Figure 1. — A) Experimental design. Pooled feces from 3 humans with active IBD (2 CD, 1UC) were transplanted to non-inflamed WT or colitis-susceptible *Il-10*^−/− (IL-10KO, KO) GF recipient mice. Mouse-adapted microbiotas were serial transplanted to non-inflamed WT or colitis-susceptible *Il-10*^−/− GF recipient mice. B) Total colon and ileum histology score for WT mice at day 28 post-colonization. C) f-LCN2 level at day 28 post-colonization. D) TNFα mRNA levels in cecal tissue at day 28 post-colonization. E) Segment, total colon and ileum, and max segment histology score for *Il-10*^−/− mice at day 28 post-colonization. F) Segment, total colon and ileum, and max segment histology score for IMM-g1 colonized *Il-10*^−/− mice at day 28 post-colonization from 4 independent experiments. Data shown are representative of (C-D) or cumulative (B, E-F) from 2–4 independent experiments. n=7–9 (B-D), n=15–26 (E), n=5–8 (F) mice per group. Data are expressed as mean±SD or geometric mean ± geometric SD (C). Statistical significance calculated by unpaired t-test or Mann-Whitney test (C) with *p<0.05, **p<0.01, ***p<0.001.

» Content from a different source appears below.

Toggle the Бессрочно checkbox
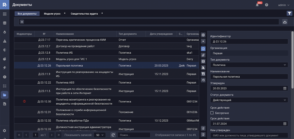Viewport: 294px width, 139px height. point(212,113)
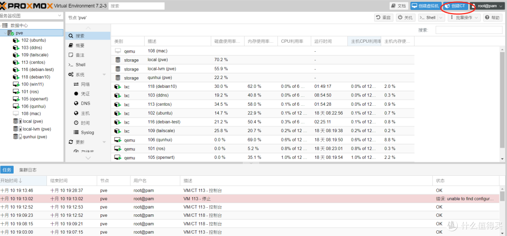Open the 网络 network settings

pyautogui.click(x=85, y=84)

Gene expression by qRT-PCR, Intestine histopathology score, and Fecal lipocalin-2 quantification

Standard molecular assays and histopathology scoring were performed as previously described^51–53. Details of these procedures and a list of qPCR primers are found in the Supplemental Experimental Procedures.

Statistical Analyses

Non-sequencing based statistical analyses were performed with Prism 10 (GraphPad) with statistical tests and significance thresholds indicated in figure legends.

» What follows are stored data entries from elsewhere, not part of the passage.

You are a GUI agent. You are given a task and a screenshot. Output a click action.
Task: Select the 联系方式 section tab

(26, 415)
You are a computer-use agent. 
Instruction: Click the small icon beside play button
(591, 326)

16S rRNA Amplicon Metagenomic Sequencing and Analysis

16S rRNA amplicon (variable regions 3–4) sequencing was performed on the Illumina NextSeq 2000 platform, processed, and taxonomically classified through QIIME2 by the UNC Microbiome Core⁵⁴. Additional details of these procedures are found in the Supplemental Experimental Procedures. Sequence counts data at both the genus and phylum level were extracted from the respective QIIME2 artifact files. The amplicon sequence variant (ASV)-level counts table was generated with forward reads using the following parameters with single-end DADA2 on the QIIME2 (version 2021.2) platform: the first 10 base pairs of each sequence were trimmed, and the sequences were truncated to 180 base pairs as determined by sequence quality using FastQC (version 0.11.9)^{54, 55}. Statistical analysis was conducted with the vegan package (ver.2.6–2) in R (ver. 4.2.2) and visualized with the Shiny application Plotmicrobiome and custom R code (Sun et al. GitHub https://github.com/ssun6/plotmicrobiome, Supplemental File 1). To ensure reproducibility and rigor, the results of our analyses were independently reproduced with custom Python code by a second bioinformatician (JBY) with replicated key figures and reproducible tested code available in a Jupyter Notebook file (Supplemental File 1). R and Python code used in our analyses are available at https://github.com/anhmoss/Mouse-Adaptation-of-Human-Inflammatory-Bowel-Disease-Microbiota-Enhances-Colonization-Efficiency and in Supplemental File 1. 16S rRNA amplicon sequencing data are available at https://github.com/anhmoss/Mouse-Adaptation-of-Human-Inflammatory-Bowel-Disease-Microbiota-Enhances-Colonization-Efficiency.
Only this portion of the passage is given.